Patrick hopes to breaks impasse through ballot


MUA confident the offer will be rejected, company says lockout still on the cards

Patrick hopes to breaks impasse through ballot
Owing to limited options under the Fair Work Act, Patrick says it is looking at options on how to bring the negotiations to a close.

 

Patrick Stevedores is planning to put its ‘final offer’ on the proposed enterprise agreement (EA) directly to the workers at its four container terminals through a ballot from May 4-9.

The company says it has limited options under the Fair Work Act to break a bargaining deadlock, while warning that a lockout was still on the cards if the impasse continued.

"We have deliberately avoided using the powers the law makes available to us to lock out our workforce and we continue to show restraint," Patrick HR director Alexandra Badenoch says.

"We would welcome government intervention or arbitration from the Fair Work Commission to help resolve all outstanding issues, however we recognise that the scope for this to occur is limited.

"However, there is no doubt our options are narrowing and if this vote fails we will continue to look at how we can bring these negotiations to a close as quickly as possible.

"The remaining options include going to another vote, a consent arbitration process if the union agrees, but it also includes a lockout."

Patrick concedes that there was huge risk of the offer being rejected, but states that employees should have a say "ahead of any other action being taken to attempt to break the impasse that exists between Patrick and the MUA".

The ballot will be run by Elections Australia Pty Ltd in Sydney, Freemantle, Melbourne and Brisbane.

Last Thursday, Patrick set a 36-hour deadline for the MUA to accept the new EA or the company would consider taking penalty action against its workers.

The union responded by asking for an extension until Friday, April 22.

MUA deputy national secretary Will Tracey says the proposal tabled by the company included a complex document that required more than two days to investigate.

"Despite this offer being final, some of the terminals had been subsequently approached by local Patrick management with different offers containing opposing and contradictory claims to the ‘final offer’," Tracey says.

"Confusion is rife and I’m unable to ascertain any clarity on final offers 1, 2 & 3 because Patrick management refuses to take my phone calls.

"When the MUA started this process a year ago, we didn’t want or expect protracted negotiations, we’re frustrated too, but we’re not going to haphazardly agree to an 18-page document without proper consultation with the branches and membership."

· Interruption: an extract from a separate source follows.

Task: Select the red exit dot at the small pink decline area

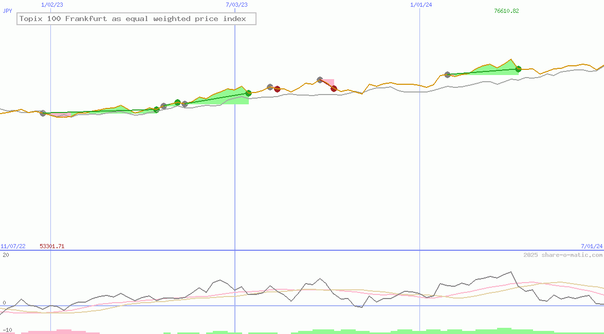Action: pyautogui.click(x=334, y=89)
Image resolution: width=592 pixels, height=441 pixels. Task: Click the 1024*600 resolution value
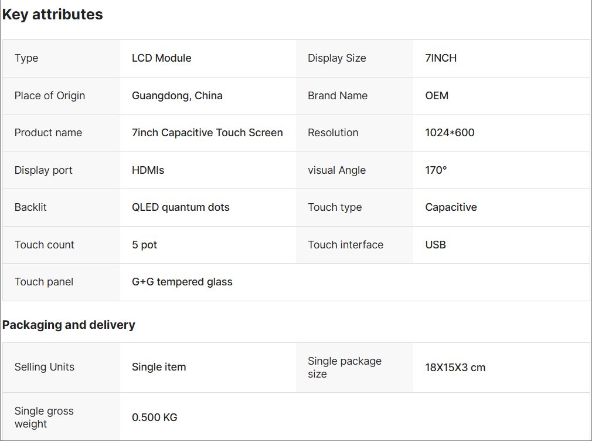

Tracey says balloting the workforce was a sign of desperation that was likely to prove fruitless for Patrick.

"As an organisation that is based on democracy, we welcome the vote, which will only endorse what we the union has been telling Patrick throughout the year.

"Every single Protected Action Ballot, to date, has shown the membership is willing to fight for a fair EA even with the looming threats of lock-outs."

"I mean how meritorious can their offer be if Patrick have to stand over the workforce to get them to agree?"

Tracey remains confident that the workers will "overwhelmingly reject" Patrick’s offer.

The International Transport Workers’ Federation (ITF) has expressed its support to the MUA.

Patrick has repeatedly said that the protracted industrial action has affected its business and efficiency of the supply chain industry.